What you need to do: Copy verbatim the part of the material that opens with the line containing "You are a GUI" and closes with the line containing "Lançamentos (52, 149)", including both of those lines.

Material shown:
----

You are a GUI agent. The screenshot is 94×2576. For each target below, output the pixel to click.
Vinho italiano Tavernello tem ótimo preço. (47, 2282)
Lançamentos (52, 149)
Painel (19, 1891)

----

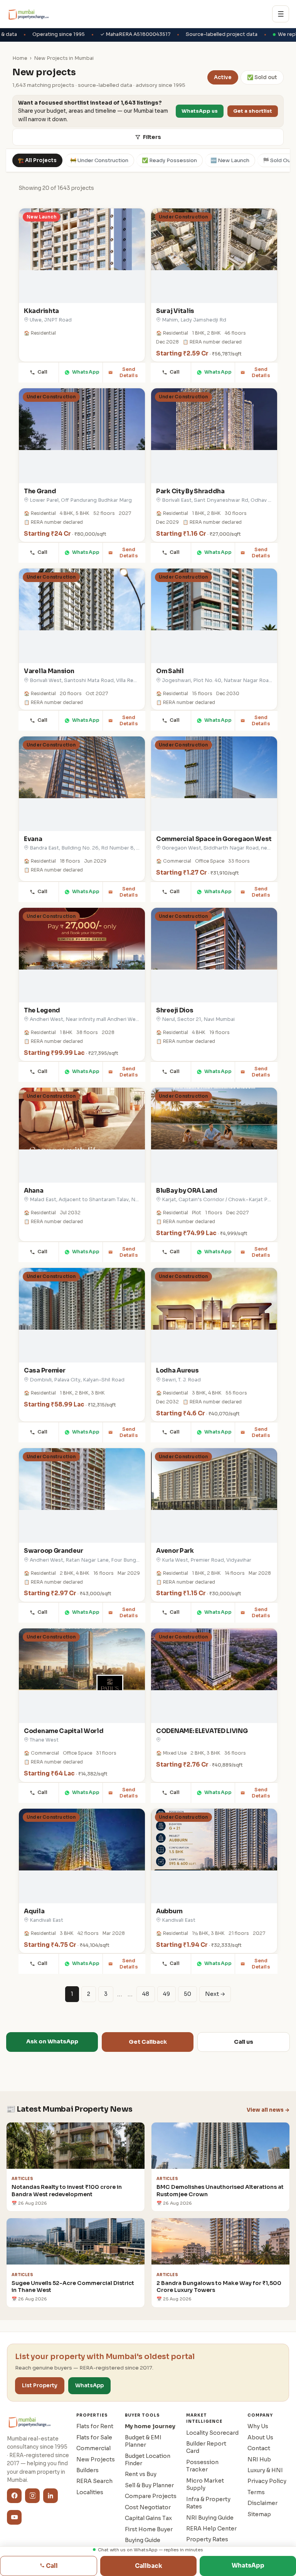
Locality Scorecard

----

Written solution:
You are a GUI agent. The screenshot is 94×2576. For each target below, output the pixel to click.
Vinho italiano Tavernello tem ótimo preço. (47, 2282)
Lançamentos (52, 149)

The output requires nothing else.